Introduction In Scotland, legislation was implemented in March 2006 prohibiting smoking in all wholly or partially enclosed public spaces. We investigated the impact on NHS prescriptions for nicotine replacement therapy (NRT) and smoking prevalence.
Methods We analysed monthly data on the gross ingredient cost of all NRT prescribed in Scotland 2003–2009. The Scottish Household Survey provided quarterly data on self-reported smoking status between January 1999 and March 2010. We developed time series models for both datasets using Box-Jenkins autoregressive integrated moving averages.
Results NRT prescription costs were significantly higher than expected over the 3 months prior to implementation of the legislation. Prescription costs peaked at £1.1 million in March 2006; £231 753 (95% CI £200 800 to £262 707, p<0.001) higher than the monthly norm.
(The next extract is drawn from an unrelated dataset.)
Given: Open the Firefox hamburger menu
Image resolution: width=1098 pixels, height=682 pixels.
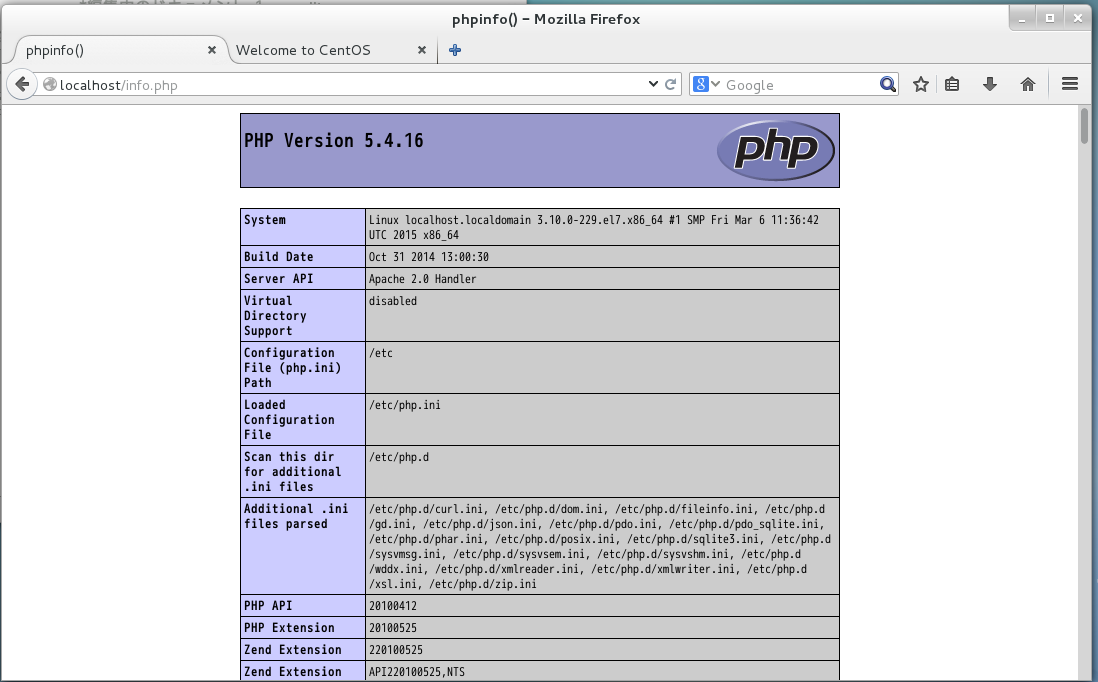Looking at the screenshot, I should [x=1069, y=84].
Following implementation of the legislation, costs fell exponentially by around 22% per month (95% CI 13% to 32%, p<0.001). Twelve months following implementation, the costs were not significantly different to monthly norms. Smoking prevalence fell by 6.0% overall, from 31.3% in January 1999 to 25.3% in March 2010. In the quarter prior to implementation of the legislation, smoking prevalence fell by 2.4% (95% CI 0.4% to 4.4%, p=0.019) more than expected from the underlying trend.
Conclusions Prescriptions for NRT increased in the 3 months prior to Scotland's smoke-free legislation, resulting in a fall in smoking prevalence but neither were sustained. We argue that the early benefits may have been sustained for longer, if the high profile media awareness and education campaigns that preceded the legislation had continued post-legislation.